## Task goal
Set down only the lines from the one containing "Terms of Service (2509, 763)" through the final line of the entries below, exactly as they stand, with no pictures.

•••

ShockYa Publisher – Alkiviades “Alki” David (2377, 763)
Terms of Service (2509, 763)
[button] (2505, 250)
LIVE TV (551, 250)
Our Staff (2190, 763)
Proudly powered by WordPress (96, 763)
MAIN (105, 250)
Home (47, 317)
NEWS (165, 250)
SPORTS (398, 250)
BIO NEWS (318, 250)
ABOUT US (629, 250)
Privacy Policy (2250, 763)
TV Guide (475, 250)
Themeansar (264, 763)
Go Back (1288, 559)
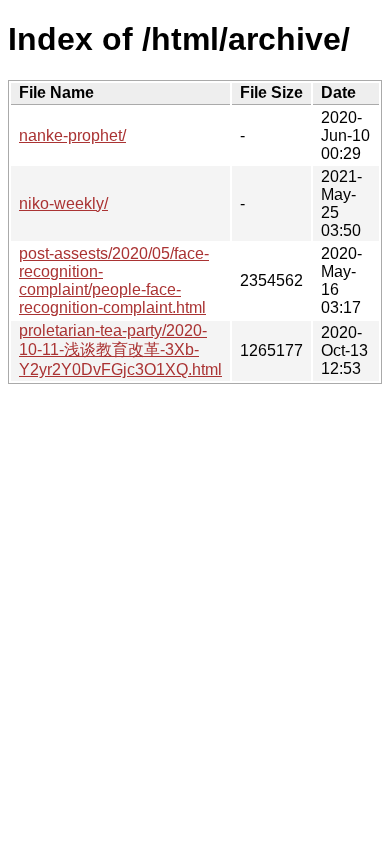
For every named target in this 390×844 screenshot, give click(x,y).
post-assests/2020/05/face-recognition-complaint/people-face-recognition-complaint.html (114, 280)
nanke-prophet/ (72, 135)
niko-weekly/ (63, 203)
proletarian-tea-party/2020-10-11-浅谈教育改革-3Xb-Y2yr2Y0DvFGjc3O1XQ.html (120, 350)
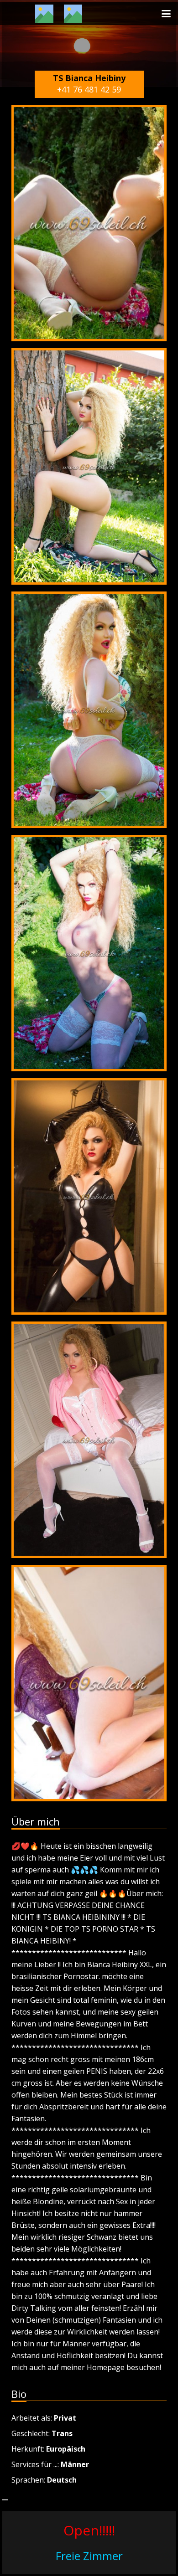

•••

## Result of the exercise
Terms of Service (2509, 763)
[button] (2505, 250)
LIVE TV (551, 250)
Our Staff (2190, 763)
Proudly powered by WordPress (96, 763)
MAIN (105, 250)
Home (47, 317)
NEWS (165, 250)
SPORTS (398, 250)
BIO NEWS (318, 250)
ABOUT US (629, 250)
Privacy Policy (2250, 763)
TV Guide (475, 250)
Themeansar (264, 763)
Go Back (1288, 559)
For every named target in this 390×844 screenshot, give click(x,y).
post-assests/2020/05/face-recognition-complaint/people-face-recognition-complaint.html (114, 280)
nanke-prophet/ (72, 135)
niko-weekly/ (63, 203)
proletarian-tea-party/2020-10-11-浅谈教育改革-3Xb-Y2yr2Y0DvFGjc3O1XQ.html (120, 350)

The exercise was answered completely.